Le Pavillon de verre du Louvre-Lens laisse entrer la lumière comme on entrouvre un passé. Dedans, l’ombre travaille. L’exposition L’envers du temps de Roméo Mivekannin s’y déploie sans bruit, mais avec une densité rare. Les œuvres de l’artiste franco-béninois ne se contentent pas de réinterpréter les chefs-d’œuvre de l’art occidental : elles les dénudent, les renversent, les retournent sur leur face oubliée. Celle des corps absents. Celle des visages tus.
Une matière vivante, entre textile et mémoire
Des draps usés, trempés dans des bains d’élixir, deviennent toiles. Du linge domestique, hérité ou récupéré, marqué par les usages, les sueurs, les vies passées, sert de support. Sur ces textures, Mivekannin appose des figures noires, souvent issues d’archives coloniales, qu’il fond dans la trame d’œuvres canoniques. Par exemple, une réécriture du Radeau de la Méduse : les naufragés ne supplient plus, ils accusent. Ailleurs, une Vénus nue, dont le regard a été échangé avec celui d’un autre, plus ancien, plus lourd.

Un dialogue tendu avec les maîtres
La force de cette exposition ne vient pas d’un geste spectaculaire, mais d’une technique obstinée. En effet, chaque pièce est un champ de tension. Le peintre ne cite pas Géricault, Ingres ou Manet : il les met en déséquilibre, les confronte à leur propre silence. Il insère son autoportrait au cœur des œuvres – corps présent, visage trouble, témoin d’une mémoire fracturée. Dans une œuvre, son visage émerge derrière un voile, comme s’il regardait à travers les siècles une histoire qu’il refuse désormais de subir.
Une filiation artistique, sans mimétisme
Ce travail m’a immédiatement fait penser à Kehinde Wiley, dans sa relecture brillante et frontale des portraits aristocratiques. Il évoque aussi Kara Walker, dans sa manière de détourner les figures pour les charger de noirceur, au sens politique du terme. Cependant, Mivekannin possède autre chose : une lenteur rituelle, presque liturgique, qui renvoie aussi au travail de William Kentridge, dans cette manière d’extraire le politique du passé sans jamais sacrifier la forme.

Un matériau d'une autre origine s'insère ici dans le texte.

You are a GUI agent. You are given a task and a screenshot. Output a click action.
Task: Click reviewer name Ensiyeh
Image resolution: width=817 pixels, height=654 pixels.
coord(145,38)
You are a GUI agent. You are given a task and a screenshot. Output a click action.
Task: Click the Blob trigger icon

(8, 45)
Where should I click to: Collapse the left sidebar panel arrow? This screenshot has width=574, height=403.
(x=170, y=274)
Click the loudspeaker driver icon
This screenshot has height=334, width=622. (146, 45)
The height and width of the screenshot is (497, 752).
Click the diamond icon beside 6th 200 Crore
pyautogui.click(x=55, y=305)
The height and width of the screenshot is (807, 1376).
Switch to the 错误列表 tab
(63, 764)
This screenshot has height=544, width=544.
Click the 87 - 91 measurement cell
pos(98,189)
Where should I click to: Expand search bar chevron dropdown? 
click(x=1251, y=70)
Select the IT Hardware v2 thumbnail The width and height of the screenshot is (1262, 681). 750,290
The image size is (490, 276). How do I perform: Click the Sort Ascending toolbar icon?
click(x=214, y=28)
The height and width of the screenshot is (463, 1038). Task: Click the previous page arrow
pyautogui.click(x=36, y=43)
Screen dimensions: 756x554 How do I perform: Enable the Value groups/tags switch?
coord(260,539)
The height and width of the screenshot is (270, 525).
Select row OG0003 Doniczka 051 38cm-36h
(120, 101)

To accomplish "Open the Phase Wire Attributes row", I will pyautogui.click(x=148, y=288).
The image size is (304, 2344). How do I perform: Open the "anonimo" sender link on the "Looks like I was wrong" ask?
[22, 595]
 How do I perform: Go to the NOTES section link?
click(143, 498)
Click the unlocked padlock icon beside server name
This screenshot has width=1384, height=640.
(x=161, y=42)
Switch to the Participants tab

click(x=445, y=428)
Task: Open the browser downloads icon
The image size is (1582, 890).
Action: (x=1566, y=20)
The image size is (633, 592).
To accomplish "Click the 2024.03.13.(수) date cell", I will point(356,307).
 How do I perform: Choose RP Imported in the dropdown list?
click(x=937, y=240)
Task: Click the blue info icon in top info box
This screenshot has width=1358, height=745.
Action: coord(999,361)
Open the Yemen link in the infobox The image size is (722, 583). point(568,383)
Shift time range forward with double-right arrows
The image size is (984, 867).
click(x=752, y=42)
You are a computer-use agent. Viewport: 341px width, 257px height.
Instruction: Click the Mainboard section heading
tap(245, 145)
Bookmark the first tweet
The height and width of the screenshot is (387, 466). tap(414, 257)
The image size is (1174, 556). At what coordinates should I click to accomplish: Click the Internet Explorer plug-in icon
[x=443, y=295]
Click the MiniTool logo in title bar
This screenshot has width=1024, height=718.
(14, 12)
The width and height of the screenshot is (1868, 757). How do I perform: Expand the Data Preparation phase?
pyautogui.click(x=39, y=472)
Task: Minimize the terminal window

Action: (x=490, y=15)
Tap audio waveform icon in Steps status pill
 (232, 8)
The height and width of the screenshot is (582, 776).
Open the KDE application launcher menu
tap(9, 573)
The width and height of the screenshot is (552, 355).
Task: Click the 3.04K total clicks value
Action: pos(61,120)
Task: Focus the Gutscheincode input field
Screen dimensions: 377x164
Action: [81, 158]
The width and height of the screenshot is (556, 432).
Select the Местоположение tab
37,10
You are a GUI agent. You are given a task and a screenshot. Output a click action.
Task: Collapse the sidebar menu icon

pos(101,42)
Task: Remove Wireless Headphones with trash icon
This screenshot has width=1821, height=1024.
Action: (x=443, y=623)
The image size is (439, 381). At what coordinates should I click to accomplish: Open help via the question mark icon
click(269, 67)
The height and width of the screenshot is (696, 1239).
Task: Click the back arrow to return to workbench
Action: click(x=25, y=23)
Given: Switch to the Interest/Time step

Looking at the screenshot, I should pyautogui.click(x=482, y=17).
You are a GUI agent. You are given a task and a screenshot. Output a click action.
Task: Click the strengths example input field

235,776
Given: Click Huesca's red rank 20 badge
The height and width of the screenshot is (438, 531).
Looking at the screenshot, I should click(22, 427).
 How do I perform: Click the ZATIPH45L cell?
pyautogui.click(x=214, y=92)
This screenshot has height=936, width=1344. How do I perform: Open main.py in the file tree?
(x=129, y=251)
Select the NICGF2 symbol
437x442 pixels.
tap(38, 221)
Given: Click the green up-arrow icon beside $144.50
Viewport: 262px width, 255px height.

Un musée en tension, au service du propos
Il y a un an, le Louvre-Lens proposait Exils – Regards d’artistes, une exposition précieuse mais un peu trop lisse, presque contemplative. Cette fois, L’envers du temps va plus loin. Elle dérange. Elle gratte. Elle prend à revers. Par moments, certaines œuvres suscitent une émotion presque physique. Notamment cette pièce représentant trois hommes Dinka figés dans une photographie de 1920 : ils sont là, immobiles, mais le geste pictural les rend vivants, puissants, indomptés.

Un rendez-vous avec l’histoire réactivée
Le Louvre-Lens, avec son Pavillon de verre, offre un contraste saisissant entre architecture aérienne et propos frontal. Cette tension spatiale donne aux toiles de Mivekannin une respiration. On avance entre elles comme dans un temple fragile. Rien n’est frontal. Tout est feutré. Pourtant, rien n’est neutre.
L’exposition dure jusqu’au 2 juin 2025. C’est un rendez-vous avec le non-dit. Une manière de faire parler les chefs-d’œuvre sans leur faire dire ce qu’ils n’ont jamais voulu dire. Ce n’est pas une réécriture. C’est un retour. Un retour sur ce qui a été effacé.